## EXERCISE REQUIREMENTS
Report how many lines in the records hold the string "window"; give the number and nothing else.

***** INPUT *****

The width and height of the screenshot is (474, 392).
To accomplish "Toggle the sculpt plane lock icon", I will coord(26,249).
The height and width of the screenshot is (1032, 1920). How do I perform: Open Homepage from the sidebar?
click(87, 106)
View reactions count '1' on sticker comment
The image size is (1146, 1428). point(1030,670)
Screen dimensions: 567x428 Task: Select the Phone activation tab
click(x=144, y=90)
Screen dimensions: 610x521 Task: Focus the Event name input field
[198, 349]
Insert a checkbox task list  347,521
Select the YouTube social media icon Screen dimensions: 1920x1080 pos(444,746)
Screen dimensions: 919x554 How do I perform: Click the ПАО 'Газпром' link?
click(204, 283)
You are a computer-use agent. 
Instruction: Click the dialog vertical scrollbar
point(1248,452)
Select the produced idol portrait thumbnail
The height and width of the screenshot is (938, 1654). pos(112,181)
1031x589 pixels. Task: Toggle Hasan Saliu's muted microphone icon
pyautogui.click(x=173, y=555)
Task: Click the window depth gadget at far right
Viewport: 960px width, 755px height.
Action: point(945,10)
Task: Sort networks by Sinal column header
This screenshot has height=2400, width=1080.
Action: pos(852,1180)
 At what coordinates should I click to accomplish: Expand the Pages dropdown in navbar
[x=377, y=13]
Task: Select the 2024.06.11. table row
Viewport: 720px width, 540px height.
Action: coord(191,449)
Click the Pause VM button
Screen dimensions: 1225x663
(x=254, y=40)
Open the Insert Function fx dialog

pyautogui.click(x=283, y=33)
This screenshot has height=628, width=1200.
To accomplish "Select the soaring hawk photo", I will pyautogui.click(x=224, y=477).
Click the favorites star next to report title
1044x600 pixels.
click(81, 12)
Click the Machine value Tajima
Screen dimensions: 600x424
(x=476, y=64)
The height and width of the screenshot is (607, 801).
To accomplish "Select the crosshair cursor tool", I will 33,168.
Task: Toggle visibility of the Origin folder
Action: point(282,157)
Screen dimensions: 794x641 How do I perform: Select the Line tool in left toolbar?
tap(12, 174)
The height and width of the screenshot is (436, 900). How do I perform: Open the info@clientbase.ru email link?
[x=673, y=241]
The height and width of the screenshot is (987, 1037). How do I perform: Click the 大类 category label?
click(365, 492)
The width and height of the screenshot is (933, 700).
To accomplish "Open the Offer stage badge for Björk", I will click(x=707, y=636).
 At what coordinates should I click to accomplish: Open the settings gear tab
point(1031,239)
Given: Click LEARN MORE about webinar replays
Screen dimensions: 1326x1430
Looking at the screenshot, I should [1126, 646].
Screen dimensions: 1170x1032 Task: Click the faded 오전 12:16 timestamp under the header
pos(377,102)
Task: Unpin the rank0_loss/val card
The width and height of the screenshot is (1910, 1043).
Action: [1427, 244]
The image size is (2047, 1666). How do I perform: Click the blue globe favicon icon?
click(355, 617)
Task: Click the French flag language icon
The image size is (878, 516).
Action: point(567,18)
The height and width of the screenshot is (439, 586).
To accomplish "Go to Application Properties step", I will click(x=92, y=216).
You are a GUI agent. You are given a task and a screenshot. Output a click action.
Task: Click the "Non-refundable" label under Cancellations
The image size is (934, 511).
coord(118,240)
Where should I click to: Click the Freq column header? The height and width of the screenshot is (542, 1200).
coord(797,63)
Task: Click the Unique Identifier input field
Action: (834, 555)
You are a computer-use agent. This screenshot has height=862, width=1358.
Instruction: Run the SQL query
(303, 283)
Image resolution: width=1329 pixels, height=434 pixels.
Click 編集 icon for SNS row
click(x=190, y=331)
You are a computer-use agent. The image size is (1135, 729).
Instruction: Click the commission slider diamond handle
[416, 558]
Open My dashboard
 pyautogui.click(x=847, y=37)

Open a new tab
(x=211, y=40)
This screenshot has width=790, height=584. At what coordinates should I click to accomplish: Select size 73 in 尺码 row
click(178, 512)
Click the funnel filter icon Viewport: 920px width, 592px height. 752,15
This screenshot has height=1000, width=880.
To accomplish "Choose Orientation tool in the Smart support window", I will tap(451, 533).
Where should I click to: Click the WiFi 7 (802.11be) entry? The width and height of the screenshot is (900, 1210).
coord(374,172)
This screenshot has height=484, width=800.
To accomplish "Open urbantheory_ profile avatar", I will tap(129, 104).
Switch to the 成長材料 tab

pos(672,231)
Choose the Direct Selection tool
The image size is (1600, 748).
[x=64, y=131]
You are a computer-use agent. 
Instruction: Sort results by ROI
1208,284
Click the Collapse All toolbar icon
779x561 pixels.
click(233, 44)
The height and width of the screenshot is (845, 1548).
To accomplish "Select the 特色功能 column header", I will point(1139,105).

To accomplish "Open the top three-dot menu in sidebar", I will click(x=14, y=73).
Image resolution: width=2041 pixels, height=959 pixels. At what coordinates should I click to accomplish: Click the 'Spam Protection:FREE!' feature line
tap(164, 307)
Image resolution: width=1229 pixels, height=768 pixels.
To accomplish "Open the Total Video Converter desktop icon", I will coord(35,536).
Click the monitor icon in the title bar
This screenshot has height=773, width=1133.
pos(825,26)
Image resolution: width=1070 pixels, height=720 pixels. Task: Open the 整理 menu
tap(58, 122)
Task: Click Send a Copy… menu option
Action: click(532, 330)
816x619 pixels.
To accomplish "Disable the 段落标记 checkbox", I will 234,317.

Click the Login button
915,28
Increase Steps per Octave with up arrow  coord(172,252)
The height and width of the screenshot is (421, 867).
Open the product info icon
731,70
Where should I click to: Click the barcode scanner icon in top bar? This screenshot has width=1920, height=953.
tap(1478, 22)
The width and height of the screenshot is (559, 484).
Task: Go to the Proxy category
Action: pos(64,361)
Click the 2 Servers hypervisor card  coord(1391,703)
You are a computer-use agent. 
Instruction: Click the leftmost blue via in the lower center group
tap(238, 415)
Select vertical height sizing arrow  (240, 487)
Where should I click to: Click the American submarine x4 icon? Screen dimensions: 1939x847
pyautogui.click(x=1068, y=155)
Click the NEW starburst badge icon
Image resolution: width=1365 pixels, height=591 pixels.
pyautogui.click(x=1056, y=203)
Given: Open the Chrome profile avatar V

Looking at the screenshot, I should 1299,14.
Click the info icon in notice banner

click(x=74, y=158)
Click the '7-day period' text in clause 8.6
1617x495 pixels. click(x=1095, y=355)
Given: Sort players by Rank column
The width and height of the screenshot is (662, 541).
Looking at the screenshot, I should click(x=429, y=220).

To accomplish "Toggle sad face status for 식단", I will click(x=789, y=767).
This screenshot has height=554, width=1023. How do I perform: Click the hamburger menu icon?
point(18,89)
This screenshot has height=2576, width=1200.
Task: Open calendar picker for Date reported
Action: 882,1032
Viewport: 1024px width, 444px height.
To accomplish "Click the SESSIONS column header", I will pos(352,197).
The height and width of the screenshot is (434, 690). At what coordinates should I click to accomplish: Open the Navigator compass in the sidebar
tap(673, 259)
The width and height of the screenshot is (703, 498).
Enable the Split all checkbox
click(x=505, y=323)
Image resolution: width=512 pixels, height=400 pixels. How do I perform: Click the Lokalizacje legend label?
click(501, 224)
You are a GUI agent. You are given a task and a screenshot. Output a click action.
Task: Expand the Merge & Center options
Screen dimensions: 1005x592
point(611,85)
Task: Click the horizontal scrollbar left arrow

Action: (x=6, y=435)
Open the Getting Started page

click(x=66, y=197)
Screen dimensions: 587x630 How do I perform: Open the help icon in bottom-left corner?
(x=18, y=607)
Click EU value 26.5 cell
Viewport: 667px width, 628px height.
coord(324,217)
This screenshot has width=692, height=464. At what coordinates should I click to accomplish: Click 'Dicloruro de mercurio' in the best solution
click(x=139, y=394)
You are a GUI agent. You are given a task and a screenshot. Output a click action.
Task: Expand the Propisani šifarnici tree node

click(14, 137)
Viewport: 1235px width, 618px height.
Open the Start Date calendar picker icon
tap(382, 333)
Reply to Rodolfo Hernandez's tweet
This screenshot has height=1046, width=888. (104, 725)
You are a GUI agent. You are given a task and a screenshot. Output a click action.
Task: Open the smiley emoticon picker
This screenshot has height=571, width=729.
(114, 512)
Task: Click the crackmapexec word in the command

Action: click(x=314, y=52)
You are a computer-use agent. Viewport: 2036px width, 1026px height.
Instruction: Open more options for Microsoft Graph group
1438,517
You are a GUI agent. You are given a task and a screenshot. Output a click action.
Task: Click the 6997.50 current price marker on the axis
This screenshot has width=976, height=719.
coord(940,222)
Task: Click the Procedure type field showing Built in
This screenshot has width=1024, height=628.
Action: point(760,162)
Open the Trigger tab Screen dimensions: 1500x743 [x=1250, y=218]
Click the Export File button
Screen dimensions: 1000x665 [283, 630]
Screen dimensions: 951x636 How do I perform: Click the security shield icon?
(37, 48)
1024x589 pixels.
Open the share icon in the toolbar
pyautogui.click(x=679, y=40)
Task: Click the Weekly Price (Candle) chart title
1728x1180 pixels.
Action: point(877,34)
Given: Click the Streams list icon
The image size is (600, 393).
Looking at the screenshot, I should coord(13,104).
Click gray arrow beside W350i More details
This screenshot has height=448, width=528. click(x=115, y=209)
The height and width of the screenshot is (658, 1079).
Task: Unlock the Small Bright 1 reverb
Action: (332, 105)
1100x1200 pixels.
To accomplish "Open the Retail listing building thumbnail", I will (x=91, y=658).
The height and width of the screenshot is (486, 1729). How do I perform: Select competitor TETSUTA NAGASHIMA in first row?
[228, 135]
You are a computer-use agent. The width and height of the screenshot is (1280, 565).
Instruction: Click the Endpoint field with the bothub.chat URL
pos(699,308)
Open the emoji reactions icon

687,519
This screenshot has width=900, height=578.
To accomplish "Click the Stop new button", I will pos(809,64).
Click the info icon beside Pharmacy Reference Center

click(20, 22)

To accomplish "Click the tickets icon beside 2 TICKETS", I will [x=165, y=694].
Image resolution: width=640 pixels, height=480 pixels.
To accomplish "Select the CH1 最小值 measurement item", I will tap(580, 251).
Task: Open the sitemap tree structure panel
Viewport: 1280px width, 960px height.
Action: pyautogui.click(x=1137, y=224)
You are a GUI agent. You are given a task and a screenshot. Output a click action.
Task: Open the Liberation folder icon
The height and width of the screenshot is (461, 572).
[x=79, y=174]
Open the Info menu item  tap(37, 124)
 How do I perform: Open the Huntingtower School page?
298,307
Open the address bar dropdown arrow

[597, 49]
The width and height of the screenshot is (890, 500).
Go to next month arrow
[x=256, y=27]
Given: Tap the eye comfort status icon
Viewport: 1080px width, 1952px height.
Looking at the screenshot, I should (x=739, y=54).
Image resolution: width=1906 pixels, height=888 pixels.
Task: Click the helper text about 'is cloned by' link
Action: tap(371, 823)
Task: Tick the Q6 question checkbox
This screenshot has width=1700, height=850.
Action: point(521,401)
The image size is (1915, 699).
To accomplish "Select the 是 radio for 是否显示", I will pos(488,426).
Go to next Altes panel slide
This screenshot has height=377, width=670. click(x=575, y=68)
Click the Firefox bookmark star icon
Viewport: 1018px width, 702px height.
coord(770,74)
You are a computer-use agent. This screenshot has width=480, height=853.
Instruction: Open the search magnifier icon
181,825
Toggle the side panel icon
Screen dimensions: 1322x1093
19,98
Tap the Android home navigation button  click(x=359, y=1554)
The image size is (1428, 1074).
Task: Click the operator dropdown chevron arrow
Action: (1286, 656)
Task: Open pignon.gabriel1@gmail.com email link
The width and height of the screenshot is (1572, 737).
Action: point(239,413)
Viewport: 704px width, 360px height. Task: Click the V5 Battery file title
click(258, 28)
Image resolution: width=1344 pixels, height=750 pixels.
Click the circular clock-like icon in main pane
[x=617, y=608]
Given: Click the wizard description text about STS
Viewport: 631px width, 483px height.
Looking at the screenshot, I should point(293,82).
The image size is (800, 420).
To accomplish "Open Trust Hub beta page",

*****

## EXERCISE RESPONSE
2